Come siano poi andate le cose, come stanno andando, molti di voi lo sanno.
Il giudice Clementina Forleo è finita a Cremona, senza scorta, sebbene vittima di continue minacce e strani incidenti stradali, guardata come una appestata sia dai suoi colleghi lottizzati e tuttavia “per bene”, sia dai loro amici, quelli che “chiagnene e fottono”, e che pure dalla Forleo erano stati difesi con rara generosità e lealtà.
Il capitano dei carabinieri Pasquale Zacheo è stato trasferito da Policoro, in Basilicata, a Fermo, nelle Marche.
I giornalisti Gianloreto Carbone, Nicola Piccenna e Nino Grilli sono tornati al lavoro usato, ma con una speciale “attenzione giudiziaria” sul groppone senza che nessuno dei difensori della stampa libera (a senso unico) abbia fiatato (non basta citarli in un discorso o in articolo e poi buonasera, come si fa quando si commemorano i morti).
Il sottoscritto, infine, subissato anch’egli da decine di querele e tuttavia finora sempre assolto, è tornato a scrivere per il proprio giornale (settore cultura, perché sono uno che ha studiato) e a tifare per l’Inter.

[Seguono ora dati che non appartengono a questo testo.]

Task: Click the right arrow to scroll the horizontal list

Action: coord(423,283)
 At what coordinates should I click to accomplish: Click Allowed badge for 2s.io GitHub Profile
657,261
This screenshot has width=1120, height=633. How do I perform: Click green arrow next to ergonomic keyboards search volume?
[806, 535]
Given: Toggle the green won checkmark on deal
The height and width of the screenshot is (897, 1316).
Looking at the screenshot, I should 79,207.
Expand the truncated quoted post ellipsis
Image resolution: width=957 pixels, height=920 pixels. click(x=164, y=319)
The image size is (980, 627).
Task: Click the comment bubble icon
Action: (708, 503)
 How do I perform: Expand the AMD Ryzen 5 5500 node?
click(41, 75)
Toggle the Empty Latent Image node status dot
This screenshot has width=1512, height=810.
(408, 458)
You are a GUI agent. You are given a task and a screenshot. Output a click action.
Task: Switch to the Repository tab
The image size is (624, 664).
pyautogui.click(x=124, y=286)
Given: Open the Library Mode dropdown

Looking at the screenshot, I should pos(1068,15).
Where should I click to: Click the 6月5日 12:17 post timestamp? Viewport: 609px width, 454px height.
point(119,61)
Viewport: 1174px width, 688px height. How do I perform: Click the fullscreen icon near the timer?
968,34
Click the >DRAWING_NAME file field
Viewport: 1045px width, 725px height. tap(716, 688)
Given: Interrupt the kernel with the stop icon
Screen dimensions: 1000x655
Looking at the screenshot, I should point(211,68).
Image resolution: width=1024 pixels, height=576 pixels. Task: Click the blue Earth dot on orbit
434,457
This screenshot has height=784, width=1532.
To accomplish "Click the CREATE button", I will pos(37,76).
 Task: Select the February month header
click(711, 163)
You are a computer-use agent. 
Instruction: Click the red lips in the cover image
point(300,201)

Quelli che la procura di Salerno ha individuato come i dodici “complottisti” calabresi sono più o meno noti alle cronache. Ma ciò che colpisce di più, e che ha un valore ben più che statistico, come vedremo tra un po’, è che ben sette di essi sono magistrati.
Mariano Lombardi e Salvatore Murone, procuratore capo e procuratore aggiunto della procura di Catanzaro; Dolcino Favi, avvocato generale dello Stato e procuratore generale facente funzioni; Enzo Iannelli, Alfredo Garbati e Domenico De Lorenzo, rispettivamente procuratore generale e sostituti procuratori generali a Catanzaro; Salvatore Curcio, sostituto procuratore a Catanzaro. Tra gli altri cinque imputati, oltre al noto “imprenditore” Antonio Saladino, vi sono anche la moglie di Lombardi, Maria Grazia Muzzi (funzionaria della Corte d’Assise di Catanzaro), il figlio di lei, l’avvocato Pierpaolo Greco, e due politici: Giancarlo Pittelli, senatore Pdl, e Giuseppe Galati, Udc, ex sottosegretario del ministero delle Attività produttive dal 2001 al 2006 (nel secondo e nel terzo governo Berlusconi).

Nessun giornale ha dato notizia di questa chiusura di indagini, con sette magistrati imputati, da parte della procura di Salerno. Eppure, su quella procura, non più tardi di due anni fa si scatenarono tutti, a nove colonne e in prima pagina, inventandosi la famosa locuzione “guerra delle procure” (tra Salerno, appunto, e Catanzaro). Adesso niente. Solo il silenzio. Nemmeno un parola. Un fatto gravissimo, una schifezza, anche se ce l’aspettavamo e dunque non ci meraviglia.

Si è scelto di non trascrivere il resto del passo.